Front Line Decision Makers Training In Everett To Respond To Active Shooters

June 14, 2018



Computer simulations put decision makers inside different parts of the event as it is happening.


Everett Fire Chief Dave DeMarco (seated right) at one of the simulations.


This group was in charge of the area outside of the incident.


Dispatchers play a major role in coordinating the response.


Everett Fire Batallion Chief Plucker works across from Everett Police Lieutenant Olafson.


Everett Police Incident Commander Zeka gives a press briefing in one of the scenarios.


During a break Everett Fire Division Chief Schwab talks to the media about the importance of the training.

According to research, ninety percent of active shooting situations are over within ten minutes. The part that takes much longer is identifying and getting to victims to provide first aid and evacuation from the shooting scene.

Today front line supervisors are wrapping up their last day of virtual training in responding to crisis situations including active shooters and terrorist threats during a 3-day-course presented by the Everett Fire Department at Angel of the Winds Arena in downtown Everett.

Yesterday was invited with other media agencies for a look at the training that is being given to five dozen decision makers from agencies around the Puget Sound.

The training involves computer simulations and scenarios that test their decision making skills and ability to coordinate a response involving numerous agencies all arriving to a crisis situation.

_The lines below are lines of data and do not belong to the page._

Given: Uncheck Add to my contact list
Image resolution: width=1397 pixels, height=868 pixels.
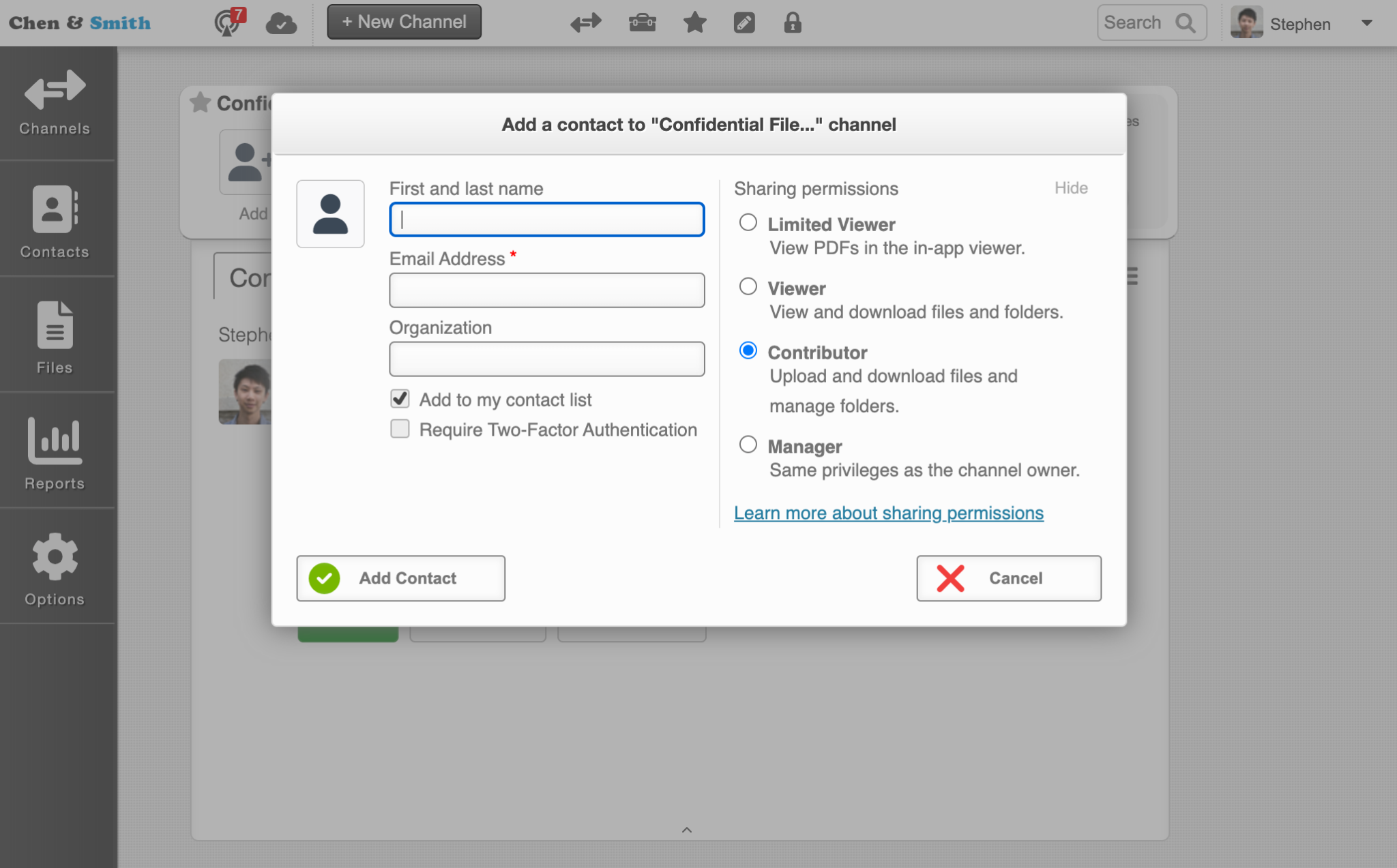Looking at the screenshot, I should click(x=400, y=399).
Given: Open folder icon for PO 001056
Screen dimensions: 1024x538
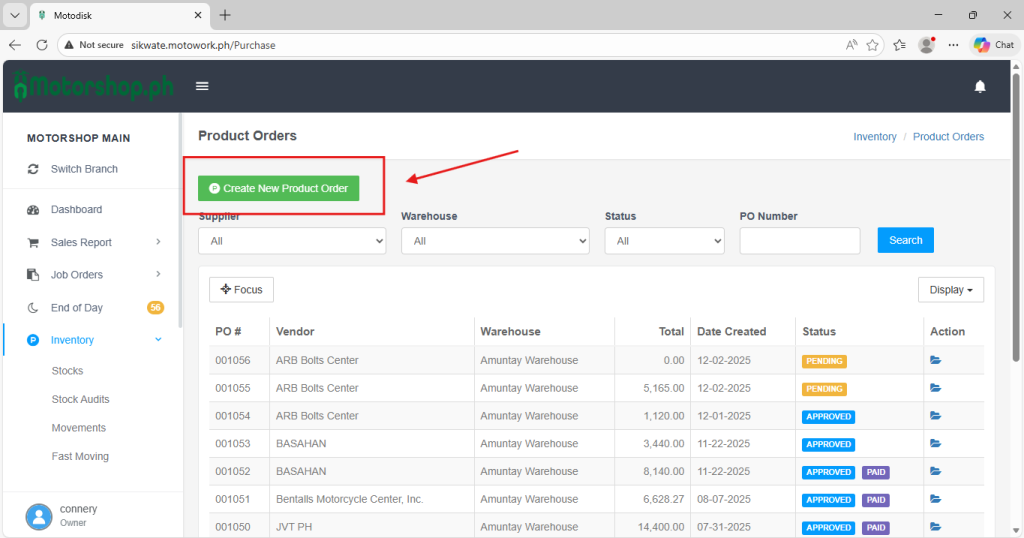Looking at the screenshot, I should (x=935, y=360).
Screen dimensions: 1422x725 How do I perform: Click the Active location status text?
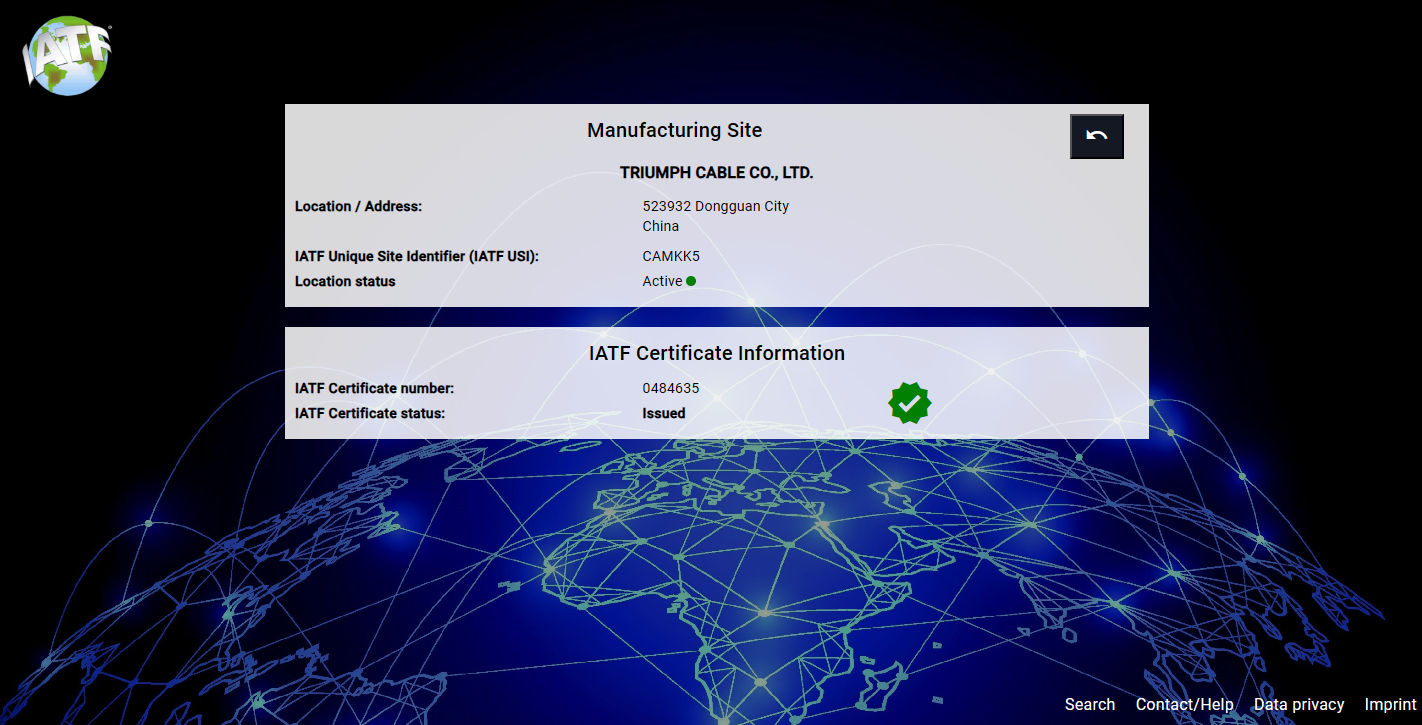[662, 281]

It questions everything from where to park fire engines so aid cars have access to the scene to dispatchers being able to relay intelligence to police from people trapped inside the building where a shooting is taking place.

Logistical challenges, impacts from social media use during an event, communications between various agencies among each other as well as the public are all areas being put before the participants.

“We’re able to go from station to station in these scenarios to get an idea of what each team has to go through and that gives us a better understanding of how to coordinate our response,” said Don Schwab a Division Chief with Everett Fire.

With so many different departments and agencies responding all at once to a specific location, communication and coordination are among the biggest challenges front line supervisors face at these events.

Last year the Everett Fire and Police Departments conducted ten hands-on drills at the Everett Mall of various active shooter events that focused on tactics and physically responding to an active shooter.

This training is focused on the decision making process, coordination among many moving parts and how to speed help to victims once the initial threat has been stopped.

The training was paid for in part by a grant from the U.S. Department of Homeland Security and taught by a company called C3 Pathways.